It was in the spirit of the times. In the middle of the 19th century, industrialization was in full swing in England, disrupting the landscape, both physically and socially, creating a revolution in every sense of the word. The country was modernizing, innovating, producing, leading to the expansion of cities, especially in the North, and the creation of new social classes. Alongside the ancestral divide between the aristocracy and the rural world, two new communities were created: a middle class of entrepreneurs on the one hand, and a huge working class on the other. The relationship of close interdependence between these two new social strata was complicated, conflicting and the source of all the changes that were going to occur in the Europe of the 20th century.
And that’s when Mr. Titus Salt came in.
He was a typical example of a new entrepreneur who owed his success to his pugnacity, his field work and his inventiveness. His was the world of textiles, and more specifically wool, that Titus Salt learned his business alongside his father. They were based in Bradford, a small rural town in Yorkshire that became the wool capital of the world in record time. Spinning mills sprung up like mushrooms thanks to the natural resources of the region and the population growing exponentially. The working conditions had followed the same curve, but in a completely opposite pattern. The workers lived on top of each other in appallingly unhealthy conditions and life expectancy was so low that the figures are shameful.
Titus was a discreet man, not very comfortable in public, but remarkably perceptive and assumed a great sense of responsibility. When he moved with his family to the outskirts of the working class neighborhoods, he could not believe his eyes. He discovered the misery of those around who depended on men like him to survive in an environment that had nothing human anymore.
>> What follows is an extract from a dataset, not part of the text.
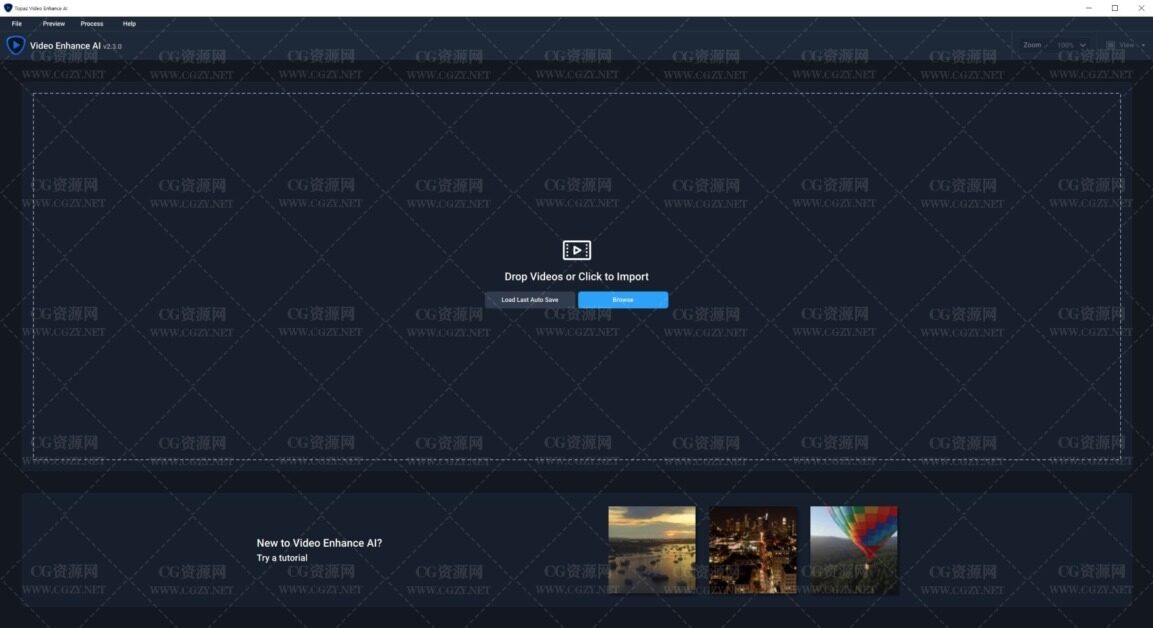The height and width of the screenshot is (628, 1153).
Task: Open the Preview menu
Action: click(54, 23)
He therefore decided to put his visionary sense of commerce towards humanitarian services desperately lacking in this era.
While in charge of wool purchases for the family business, he encountered bales of alpaca on the docks of the port of Liverpool, coming from Peru. No one wanted to buy them because the wool was too difficult to card. He was convinced otherwise and spent 18 months working with his collaborators to tame this material from which he felt he could produce a unique fabric. His intuition and hard work were rewarded beyond his expectations. The result was sumptuous, combining the brilliance of silk with the qualities of wool and, very quickly, it seduced the royal family and all the elites of the country. Fortune was within reach.
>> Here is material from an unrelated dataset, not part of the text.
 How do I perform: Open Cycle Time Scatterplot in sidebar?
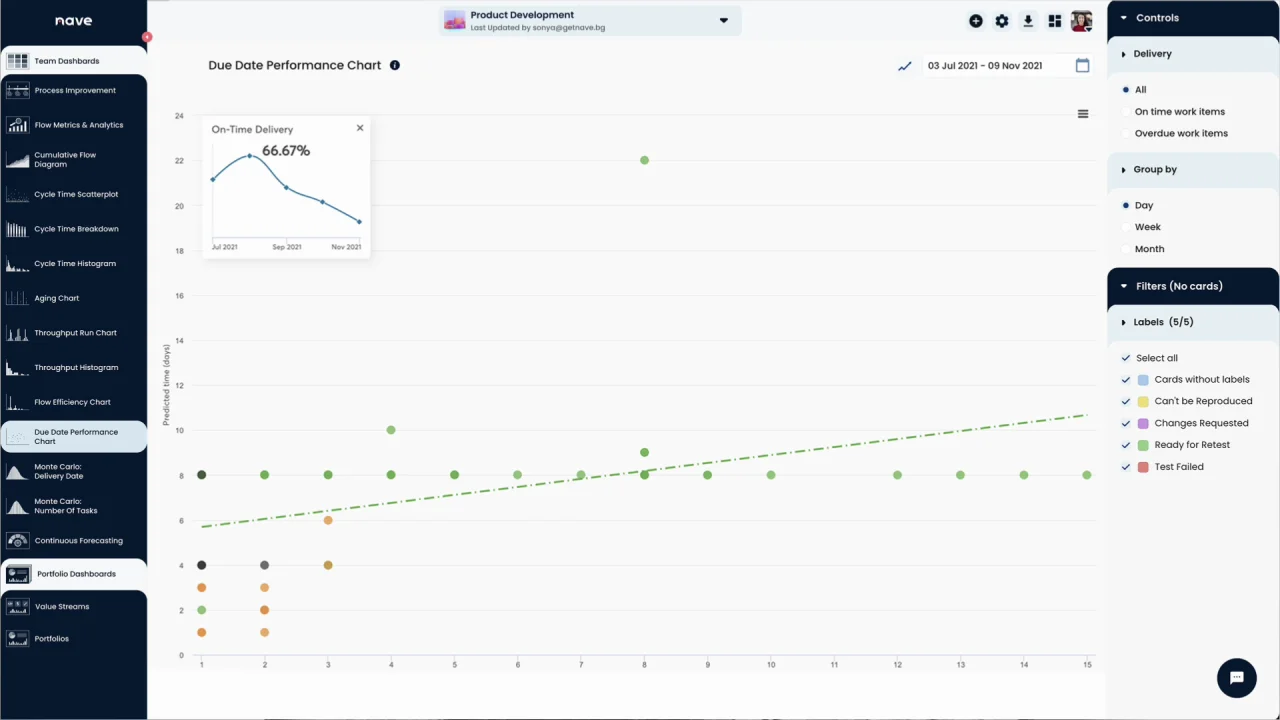pyautogui.click(x=75, y=195)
Titus Salt chose then to move his mills out of the unhealthy atmosphere of Bradford and, in 1851, acquired a piece of land a few miles from the city, strategically crossed by the railway line, the river and the canal that runs from Leeds to Liverpool. It was also a charming, bucolic and romantic place, qualities rarely associated with industrial exploitation.
The tone was set! Mr. Salt and the river Aire “joined forces” to form the new town of Saltaire, in the center of which were built the spinning mill buildings and one of the world’s first workers’ towns.
Titus knew what he didn’t want anymore: drunken workers, sick with cholera, filthy, uncultured and depressed. His vision was as much philanthropic as it was productive, and he designed “his” city on human, social and aesthetic bases. No community palace like Godin* or utopian socialism like Robert Owen**, which were the other models of workers’ cities of the time. He commissioned two local architects, Francis Lockwood and William Mawson, to erect a city in a classical style inspired by the Italian Renaissance, using ashlar ( not brick as was customary in industrial cities).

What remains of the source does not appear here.